What needs to be done:
Quote the records word for word from the first line through the line containing "point(773,1295)", including both ends.

## start Provided records

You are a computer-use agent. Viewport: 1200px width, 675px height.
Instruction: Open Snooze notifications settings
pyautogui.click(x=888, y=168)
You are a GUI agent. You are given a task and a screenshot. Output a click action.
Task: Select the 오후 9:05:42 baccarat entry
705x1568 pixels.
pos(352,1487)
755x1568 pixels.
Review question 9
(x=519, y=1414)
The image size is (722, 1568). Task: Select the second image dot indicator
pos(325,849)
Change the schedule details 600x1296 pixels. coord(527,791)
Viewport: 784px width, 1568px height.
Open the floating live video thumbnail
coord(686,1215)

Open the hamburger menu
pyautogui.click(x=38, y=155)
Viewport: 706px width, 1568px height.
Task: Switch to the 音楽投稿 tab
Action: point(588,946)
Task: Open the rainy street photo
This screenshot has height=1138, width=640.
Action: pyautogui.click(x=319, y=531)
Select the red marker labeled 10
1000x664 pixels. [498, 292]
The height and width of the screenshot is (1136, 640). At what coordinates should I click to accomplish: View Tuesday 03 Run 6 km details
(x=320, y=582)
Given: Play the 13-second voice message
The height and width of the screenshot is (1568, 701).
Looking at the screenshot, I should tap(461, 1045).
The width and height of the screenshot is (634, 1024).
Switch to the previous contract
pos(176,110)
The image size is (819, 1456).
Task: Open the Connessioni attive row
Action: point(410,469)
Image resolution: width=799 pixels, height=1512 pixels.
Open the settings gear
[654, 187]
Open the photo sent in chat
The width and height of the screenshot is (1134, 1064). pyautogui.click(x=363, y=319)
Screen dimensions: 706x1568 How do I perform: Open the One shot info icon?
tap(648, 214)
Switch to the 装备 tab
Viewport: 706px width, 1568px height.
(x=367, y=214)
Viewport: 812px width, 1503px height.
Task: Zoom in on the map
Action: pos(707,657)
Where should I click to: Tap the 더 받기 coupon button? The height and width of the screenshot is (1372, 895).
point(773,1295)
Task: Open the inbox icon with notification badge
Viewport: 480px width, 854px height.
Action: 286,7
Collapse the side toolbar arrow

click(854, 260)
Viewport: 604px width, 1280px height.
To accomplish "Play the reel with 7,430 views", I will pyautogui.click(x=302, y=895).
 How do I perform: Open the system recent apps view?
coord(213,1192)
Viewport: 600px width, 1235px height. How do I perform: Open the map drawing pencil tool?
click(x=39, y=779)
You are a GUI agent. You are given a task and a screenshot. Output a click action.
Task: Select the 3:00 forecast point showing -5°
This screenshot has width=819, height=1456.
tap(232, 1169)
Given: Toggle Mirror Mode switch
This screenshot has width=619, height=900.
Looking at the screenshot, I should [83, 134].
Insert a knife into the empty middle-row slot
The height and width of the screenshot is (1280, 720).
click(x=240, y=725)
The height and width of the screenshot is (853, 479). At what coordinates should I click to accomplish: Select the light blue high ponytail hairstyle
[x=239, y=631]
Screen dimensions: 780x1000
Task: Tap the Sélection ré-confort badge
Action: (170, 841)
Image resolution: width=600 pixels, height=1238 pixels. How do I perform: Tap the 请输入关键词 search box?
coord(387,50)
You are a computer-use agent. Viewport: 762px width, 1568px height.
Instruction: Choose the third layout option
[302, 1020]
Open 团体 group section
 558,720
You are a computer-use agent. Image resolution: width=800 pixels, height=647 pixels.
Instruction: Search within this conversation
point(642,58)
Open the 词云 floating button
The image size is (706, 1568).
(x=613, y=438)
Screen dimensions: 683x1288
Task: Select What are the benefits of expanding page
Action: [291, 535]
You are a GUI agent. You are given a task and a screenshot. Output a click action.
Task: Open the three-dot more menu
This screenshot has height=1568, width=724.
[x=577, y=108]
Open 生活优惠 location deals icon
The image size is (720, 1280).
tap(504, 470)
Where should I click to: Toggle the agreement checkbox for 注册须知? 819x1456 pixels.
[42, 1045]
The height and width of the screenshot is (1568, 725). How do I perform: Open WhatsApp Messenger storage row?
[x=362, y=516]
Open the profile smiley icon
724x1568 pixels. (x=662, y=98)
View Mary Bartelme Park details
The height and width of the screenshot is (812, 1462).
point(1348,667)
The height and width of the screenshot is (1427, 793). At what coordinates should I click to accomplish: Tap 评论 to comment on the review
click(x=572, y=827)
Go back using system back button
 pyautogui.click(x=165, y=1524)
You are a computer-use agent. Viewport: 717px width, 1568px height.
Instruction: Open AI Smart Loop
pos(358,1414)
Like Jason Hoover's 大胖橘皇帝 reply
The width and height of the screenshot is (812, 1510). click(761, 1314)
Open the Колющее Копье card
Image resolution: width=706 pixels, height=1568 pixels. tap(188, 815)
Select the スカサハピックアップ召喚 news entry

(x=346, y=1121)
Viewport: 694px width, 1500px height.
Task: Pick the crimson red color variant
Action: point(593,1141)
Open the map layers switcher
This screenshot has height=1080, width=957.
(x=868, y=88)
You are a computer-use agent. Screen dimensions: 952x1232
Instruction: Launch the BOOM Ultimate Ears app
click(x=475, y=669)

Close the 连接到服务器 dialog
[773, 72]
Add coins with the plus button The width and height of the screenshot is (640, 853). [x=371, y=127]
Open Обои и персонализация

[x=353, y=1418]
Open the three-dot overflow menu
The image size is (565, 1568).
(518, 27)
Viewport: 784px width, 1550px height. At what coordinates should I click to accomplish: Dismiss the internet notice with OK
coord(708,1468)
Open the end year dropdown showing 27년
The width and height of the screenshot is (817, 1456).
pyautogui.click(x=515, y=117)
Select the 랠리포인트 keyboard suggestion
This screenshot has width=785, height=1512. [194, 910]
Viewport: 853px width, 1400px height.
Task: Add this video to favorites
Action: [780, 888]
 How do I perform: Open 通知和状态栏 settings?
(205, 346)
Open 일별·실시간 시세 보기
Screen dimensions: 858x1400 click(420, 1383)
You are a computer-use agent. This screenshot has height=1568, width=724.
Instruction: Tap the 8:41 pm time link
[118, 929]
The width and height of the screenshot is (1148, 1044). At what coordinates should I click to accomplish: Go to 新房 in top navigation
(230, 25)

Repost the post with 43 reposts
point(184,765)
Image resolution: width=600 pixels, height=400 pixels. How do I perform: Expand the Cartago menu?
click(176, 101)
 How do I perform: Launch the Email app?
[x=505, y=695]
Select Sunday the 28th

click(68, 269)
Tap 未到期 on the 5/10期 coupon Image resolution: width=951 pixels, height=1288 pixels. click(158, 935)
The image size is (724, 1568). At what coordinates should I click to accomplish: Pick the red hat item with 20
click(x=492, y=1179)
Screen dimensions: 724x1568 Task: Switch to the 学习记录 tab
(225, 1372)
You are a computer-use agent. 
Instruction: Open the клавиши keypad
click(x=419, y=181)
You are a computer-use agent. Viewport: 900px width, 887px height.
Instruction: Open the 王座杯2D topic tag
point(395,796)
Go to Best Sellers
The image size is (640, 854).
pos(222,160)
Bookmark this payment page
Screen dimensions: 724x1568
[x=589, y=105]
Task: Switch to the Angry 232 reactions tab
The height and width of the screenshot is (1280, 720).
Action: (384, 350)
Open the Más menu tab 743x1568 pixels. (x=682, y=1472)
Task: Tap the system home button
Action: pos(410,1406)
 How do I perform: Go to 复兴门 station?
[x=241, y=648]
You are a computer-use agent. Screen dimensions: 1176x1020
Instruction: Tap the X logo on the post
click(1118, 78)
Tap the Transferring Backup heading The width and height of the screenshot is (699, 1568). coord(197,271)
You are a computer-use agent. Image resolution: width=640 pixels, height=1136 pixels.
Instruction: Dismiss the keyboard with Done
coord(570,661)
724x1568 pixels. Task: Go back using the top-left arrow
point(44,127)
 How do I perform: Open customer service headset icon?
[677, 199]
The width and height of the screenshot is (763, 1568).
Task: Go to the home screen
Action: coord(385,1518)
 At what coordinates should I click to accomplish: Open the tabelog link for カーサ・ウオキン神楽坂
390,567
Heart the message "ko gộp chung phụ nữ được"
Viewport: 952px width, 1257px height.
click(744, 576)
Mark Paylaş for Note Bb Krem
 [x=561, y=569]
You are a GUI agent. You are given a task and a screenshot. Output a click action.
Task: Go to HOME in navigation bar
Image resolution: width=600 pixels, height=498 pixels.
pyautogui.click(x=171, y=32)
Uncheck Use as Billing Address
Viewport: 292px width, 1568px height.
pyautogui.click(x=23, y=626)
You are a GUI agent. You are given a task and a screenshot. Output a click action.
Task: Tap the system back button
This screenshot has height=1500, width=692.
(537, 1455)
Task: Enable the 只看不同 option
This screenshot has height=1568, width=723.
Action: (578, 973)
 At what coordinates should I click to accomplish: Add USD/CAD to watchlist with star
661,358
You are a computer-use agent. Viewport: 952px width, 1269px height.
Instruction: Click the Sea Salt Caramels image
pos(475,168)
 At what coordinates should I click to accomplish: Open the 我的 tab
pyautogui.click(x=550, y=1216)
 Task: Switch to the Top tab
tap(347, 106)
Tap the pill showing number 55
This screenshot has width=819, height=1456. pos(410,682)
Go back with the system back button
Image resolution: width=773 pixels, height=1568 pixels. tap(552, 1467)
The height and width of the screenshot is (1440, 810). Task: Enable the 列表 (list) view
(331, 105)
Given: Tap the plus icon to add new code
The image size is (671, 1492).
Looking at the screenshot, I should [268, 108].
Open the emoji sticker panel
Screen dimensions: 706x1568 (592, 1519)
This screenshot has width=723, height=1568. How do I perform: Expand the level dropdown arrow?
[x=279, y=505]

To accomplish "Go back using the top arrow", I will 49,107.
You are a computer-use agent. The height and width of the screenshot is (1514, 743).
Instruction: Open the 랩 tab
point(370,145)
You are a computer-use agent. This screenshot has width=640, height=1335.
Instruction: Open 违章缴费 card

## end Provided records

Right answer:
You are a computer-use agent. Viewport: 1200px width, 675px height.
Instruction: Open Snooze notifications settings
pyautogui.click(x=888, y=168)
You are a GUI agent. You are given a task and a screenshot. Output a click action.
Task: Select the 오후 9:05:42 baccarat entry
705x1568 pixels.
pos(352,1487)
755x1568 pixels.
Review question 9
(x=519, y=1414)
The image size is (722, 1568). Task: Select the second image dot indicator
pos(325,849)
Change the schedule details 600x1296 pixels. coord(527,791)
Viewport: 784px width, 1568px height.
Open the floating live video thumbnail
coord(686,1215)

Open the hamburger menu
pyautogui.click(x=38, y=155)
Viewport: 706px width, 1568px height.
Task: Switch to the 音楽投稿 tab
Action: point(588,946)
Task: Open the rainy street photo
This screenshot has height=1138, width=640.
Action: pyautogui.click(x=319, y=531)
Select the red marker labeled 10
1000x664 pixels. [498, 292]
The height and width of the screenshot is (1136, 640). At what coordinates should I click to accomplish: View Tuesday 03 Run 6 km details
(x=320, y=582)
Given: Play the 13-second voice message
The height and width of the screenshot is (1568, 701).
Looking at the screenshot, I should tap(461, 1045).
The width and height of the screenshot is (634, 1024).
Switch to the previous contract
pos(176,110)
The image size is (819, 1456).
Task: Open the Connessioni attive row
Action: point(410,469)
Image resolution: width=799 pixels, height=1512 pixels.
Open the settings gear
[654, 187]
Open the photo sent in chat
The width and height of the screenshot is (1134, 1064). pyautogui.click(x=363, y=319)
Screen dimensions: 706x1568 How do I perform: Open the One shot info icon?
tap(648, 214)
Switch to the 装备 tab
Viewport: 706px width, 1568px height.
(x=367, y=214)
Viewport: 812px width, 1503px height.
Task: Zoom in on the map
Action: pos(707,657)
Where should I click to: Tap the 더 받기 coupon button? The height and width of the screenshot is (1372, 895).
point(773,1295)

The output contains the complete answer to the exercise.